A gigantesca placa de gelo da Antárctida Ocidental (WAIS, na siglas em inglês) pode desmoronar-se caso a temperatura do oceano aumente em cinco graus centígrados, segundo um estudo publicado esta quarta-feira na revista cientifica britânica Nature, citado pela Lusa.

Os modelos informáticos utilizados para a elaboração dos cálculos demonstraram que um colapso desta natureza teria consequências «catastróficas» sem precedentes numa escala de tempo geológica curta, ou seja, de milhões de anos, consideram os autores do estudo.

Os professores David Pollard, da Universidade de Pensilvânia, e Robert DeConto, da Universidade de Massachusetts, as duas nos Estados Unidos, referem que a WAIS (West Antarctic Ice Sheet) já se encontra numa situação muito instável e que qualquer alteração de temperatura, por pequena que seja, pode causar «uma rápida desintegração e, inclusive, o seu colapso».

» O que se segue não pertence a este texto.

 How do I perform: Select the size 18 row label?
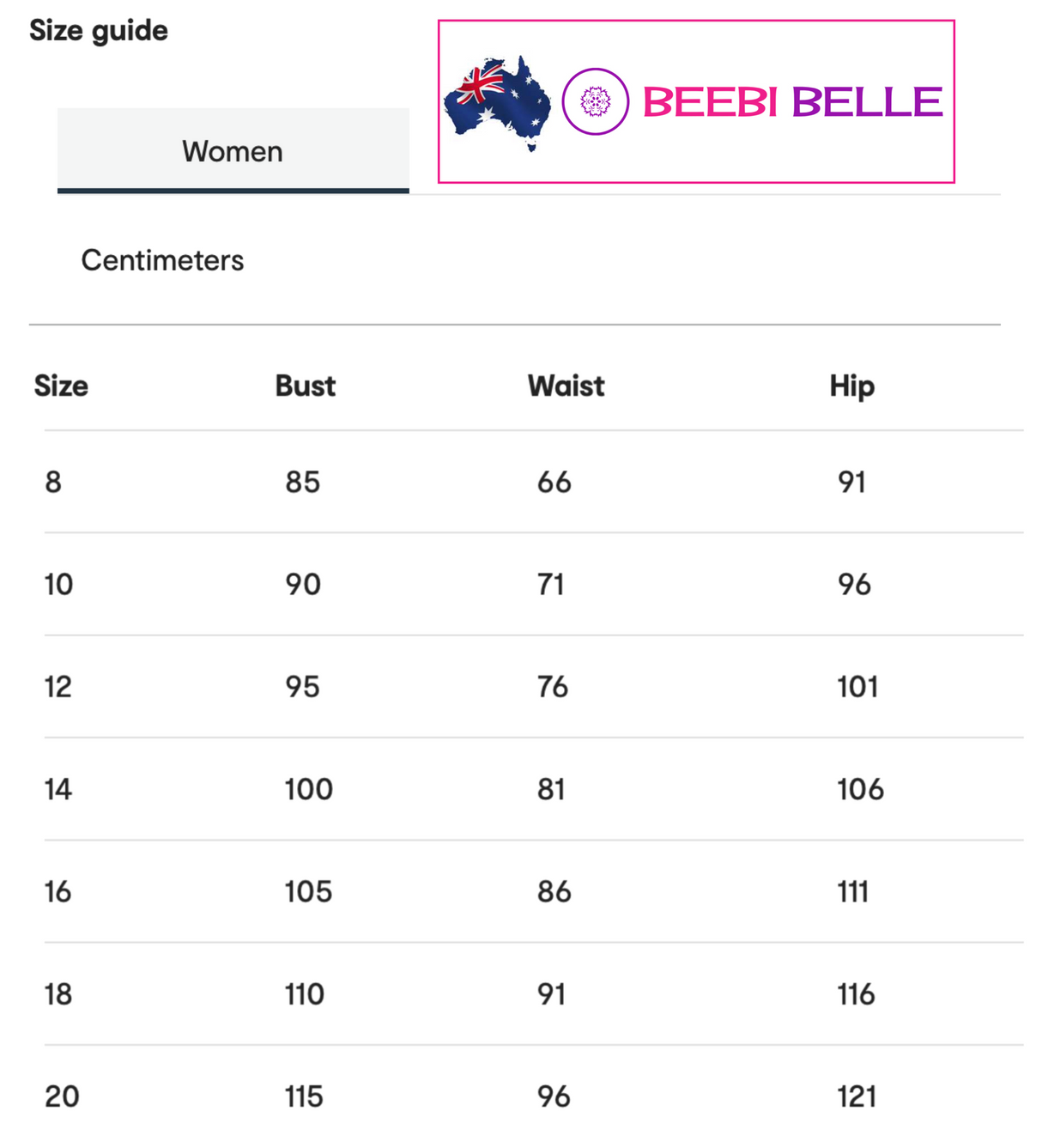pos(58,994)
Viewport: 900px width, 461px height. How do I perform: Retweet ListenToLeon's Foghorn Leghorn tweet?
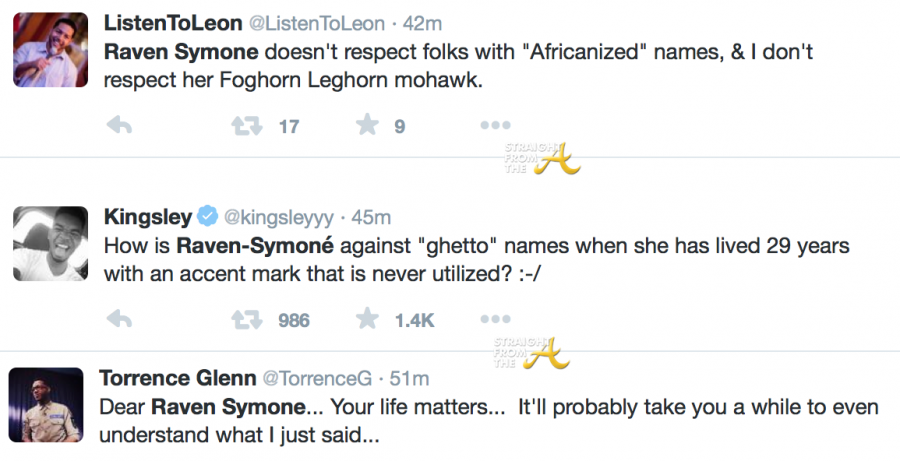pyautogui.click(x=241, y=127)
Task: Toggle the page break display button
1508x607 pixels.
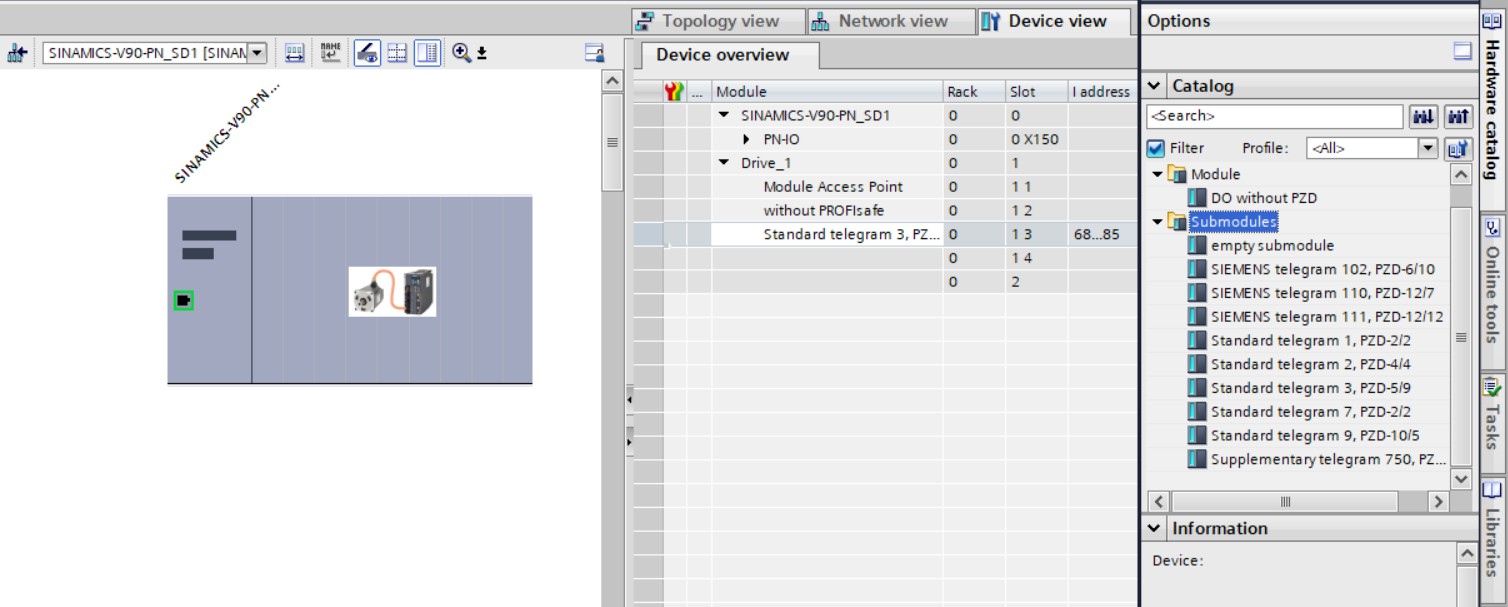Action: (397, 53)
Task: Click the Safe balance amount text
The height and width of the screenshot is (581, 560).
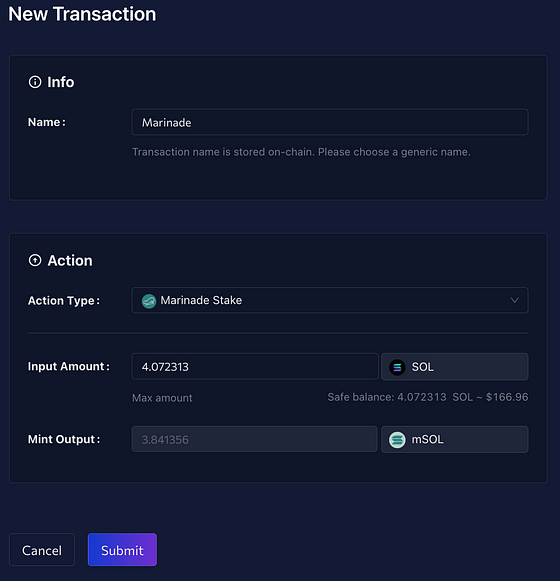Action: coord(428,397)
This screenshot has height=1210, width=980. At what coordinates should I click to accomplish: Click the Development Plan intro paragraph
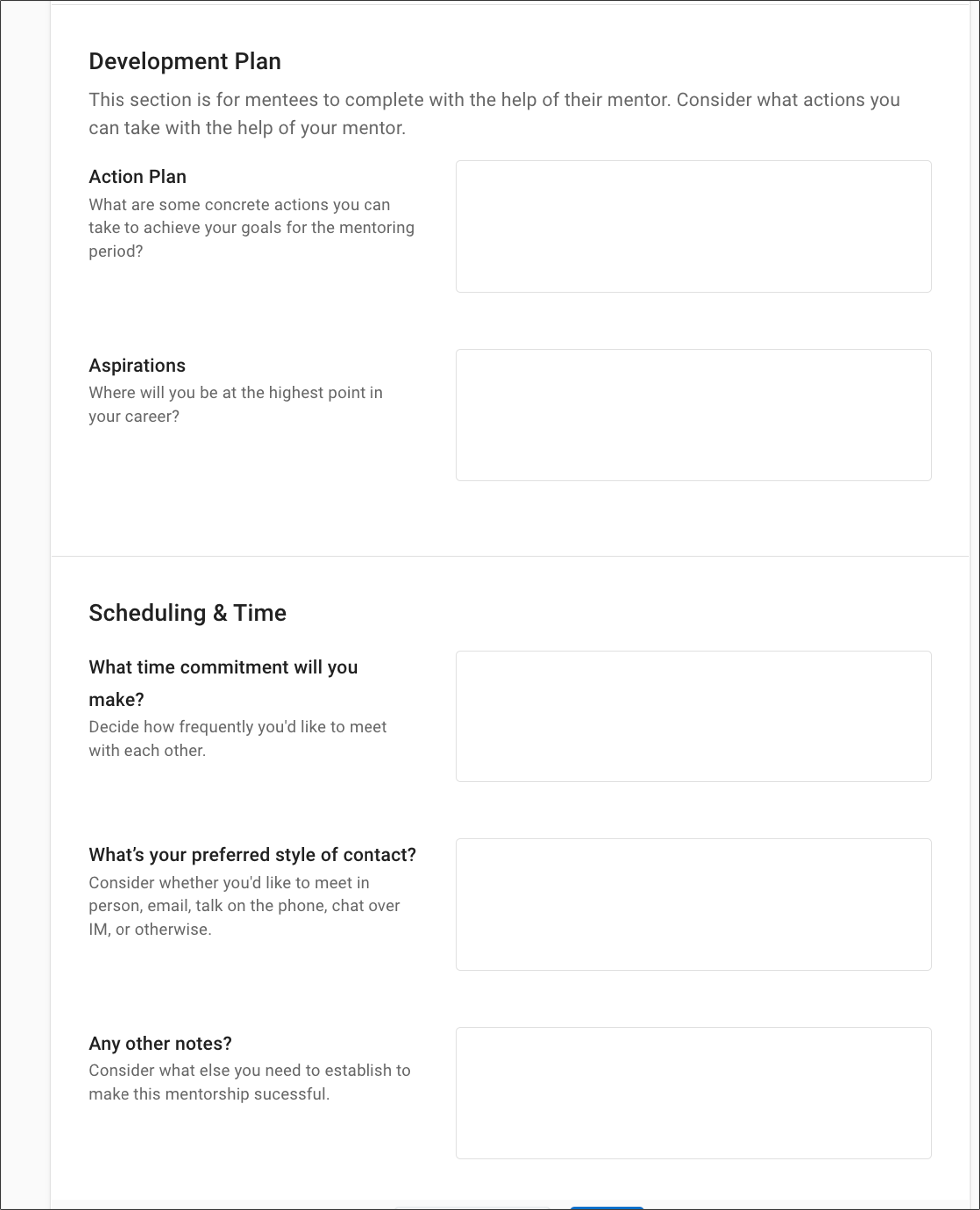tap(494, 114)
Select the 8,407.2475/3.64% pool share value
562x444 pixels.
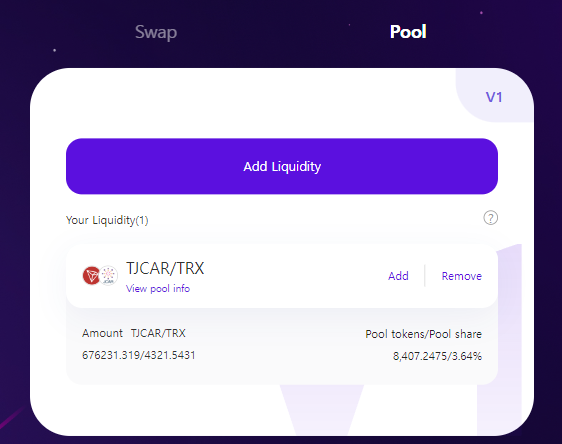pos(437,356)
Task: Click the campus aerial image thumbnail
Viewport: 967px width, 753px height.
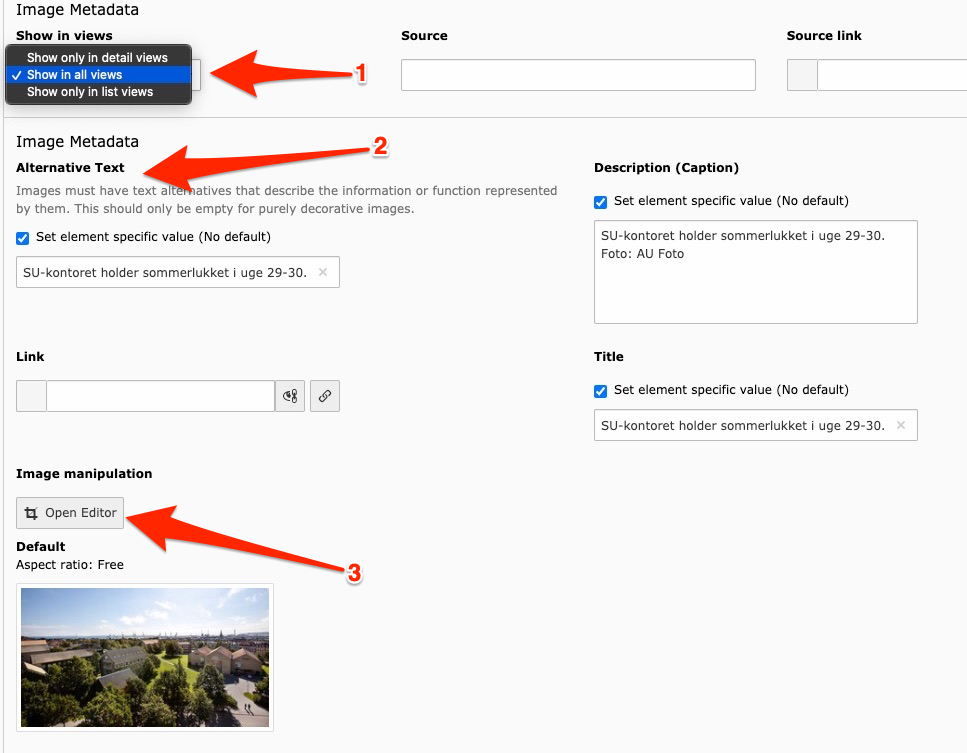Action: (x=145, y=657)
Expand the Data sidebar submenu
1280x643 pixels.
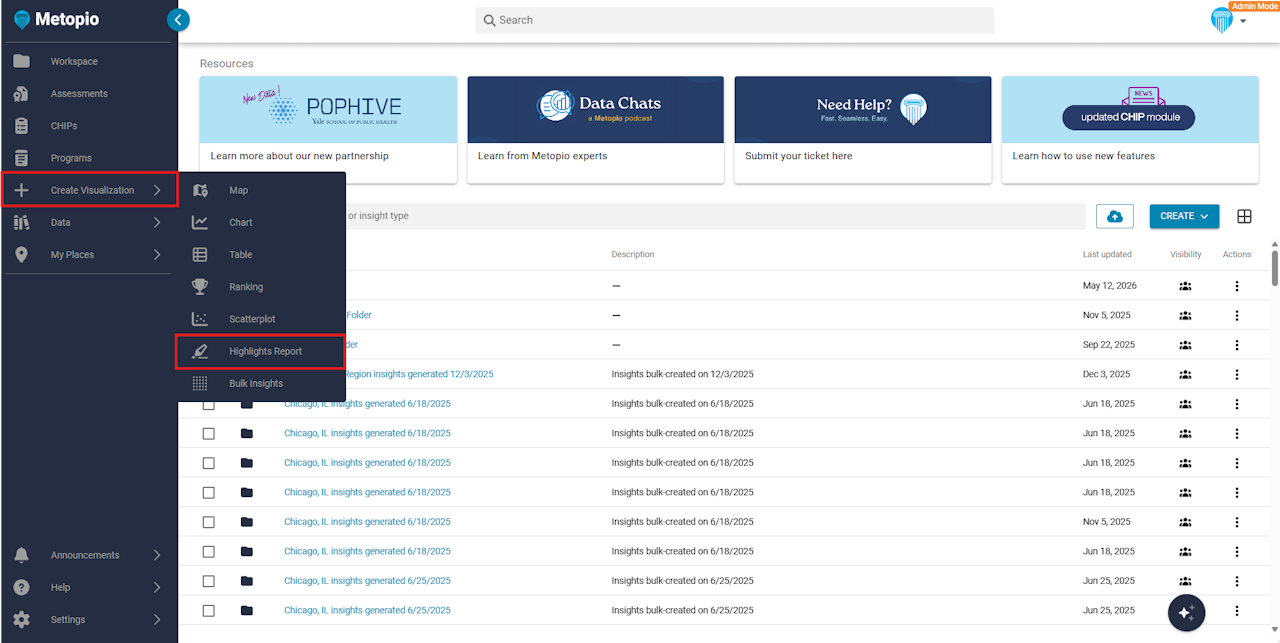[89, 222]
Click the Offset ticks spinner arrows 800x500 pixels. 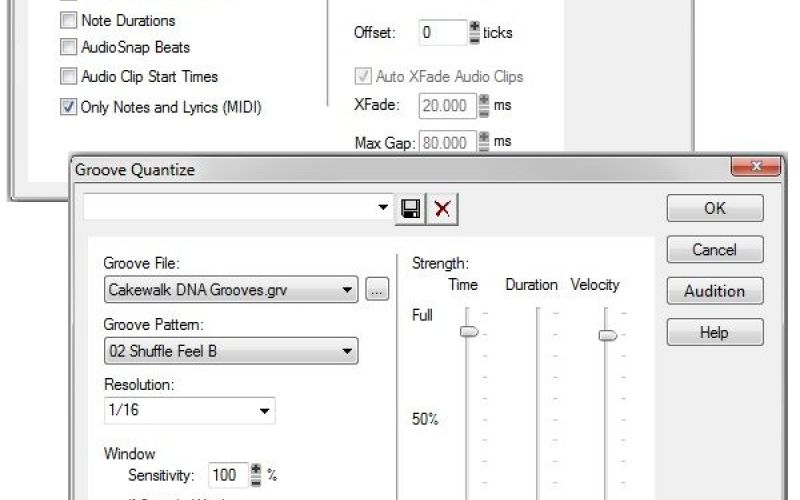474,32
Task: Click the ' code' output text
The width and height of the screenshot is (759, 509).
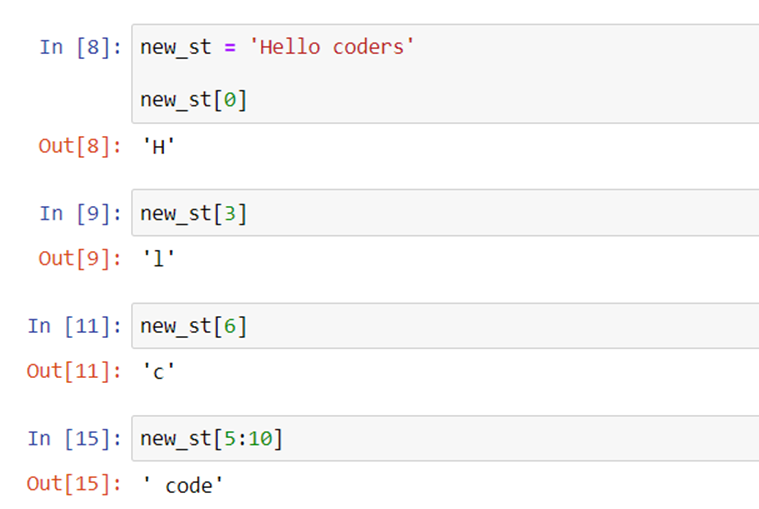Action: pyautogui.click(x=182, y=485)
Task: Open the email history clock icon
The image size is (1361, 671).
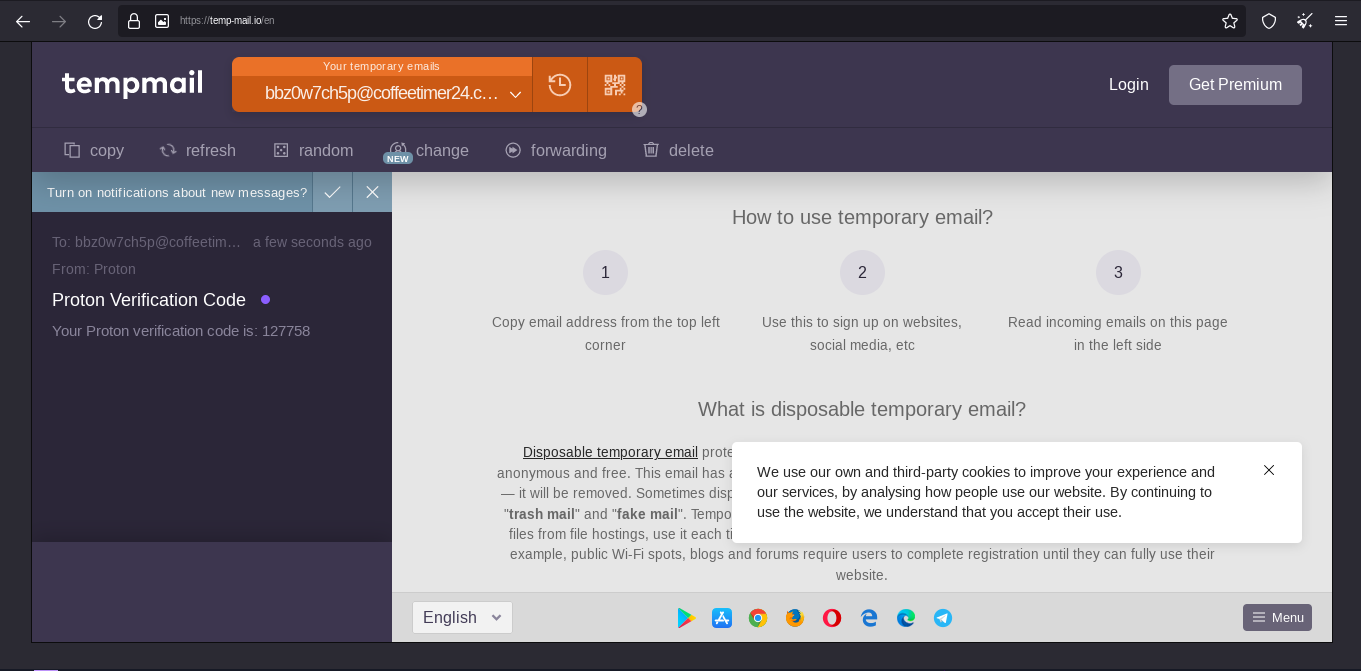Action: pos(560,85)
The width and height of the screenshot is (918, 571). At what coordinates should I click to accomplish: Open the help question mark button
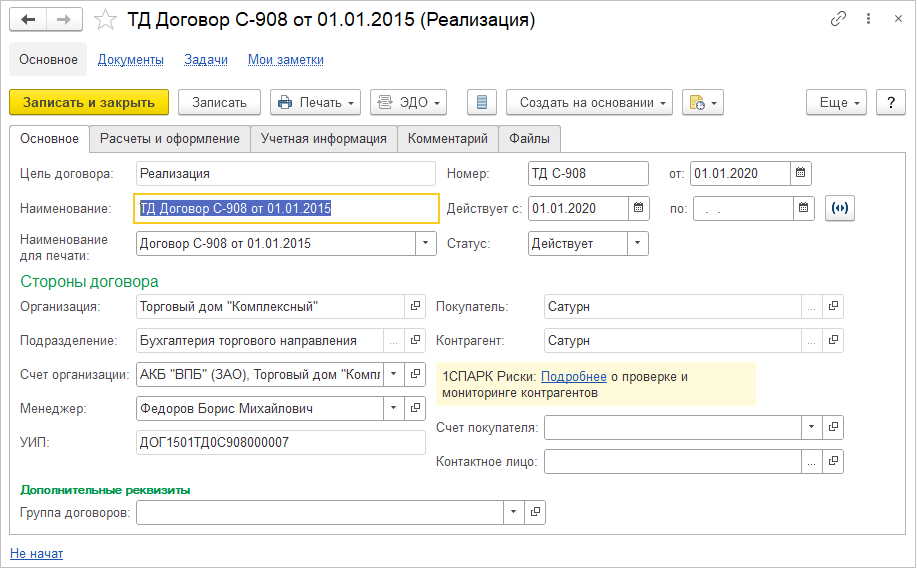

Último colapso aconteceu há cerca de três milhões de anos

No entanto, os dois especialistas reconhecem as limitações para prever qualquer rotura parcial ou total da placa, uma vez que ainda se desconhecem, na totalidade, as variações experimentadas no passado e os mecanismos subjacentes que levaram a anteriores derrocadas.

Um outro estudo paralelo, publicado na mesma revista, da autoria de Tim Naish, um especialista em glaciares da Universidade de Victoria, na Nova Zelândia, estima que o último colapso desta natureza aconteceu no período do Plioceno (há cerca de três e cinco milhões de anos), e que este fenómeno levou a um aumento global do nível do mar em cerca de 4,8 metros.

Modelo informático simula variações

O estudo de Tim Naish refere que existem evidências de que a WAIS se derrocou de maneira periódica durante o Plioceno, lembrando que nesse período os níveis de dióxido de carbono na atmosfera eram semelhantes aos actuais.

Para a realização do primeiro estudo, os investigadores David Pollard e Robert DeConto criaram um modelo informático que simula, a partir da experiência conhecida do período Plioceno, as variações da placa de gelo num período de cinco milhões de anos.

Segundo estes especialistas, o resultado foi que a WAIS passou, em poucos milhares de anos, de uma situação em que estava totalmente segura a um ponto próximo do desaparecimento total.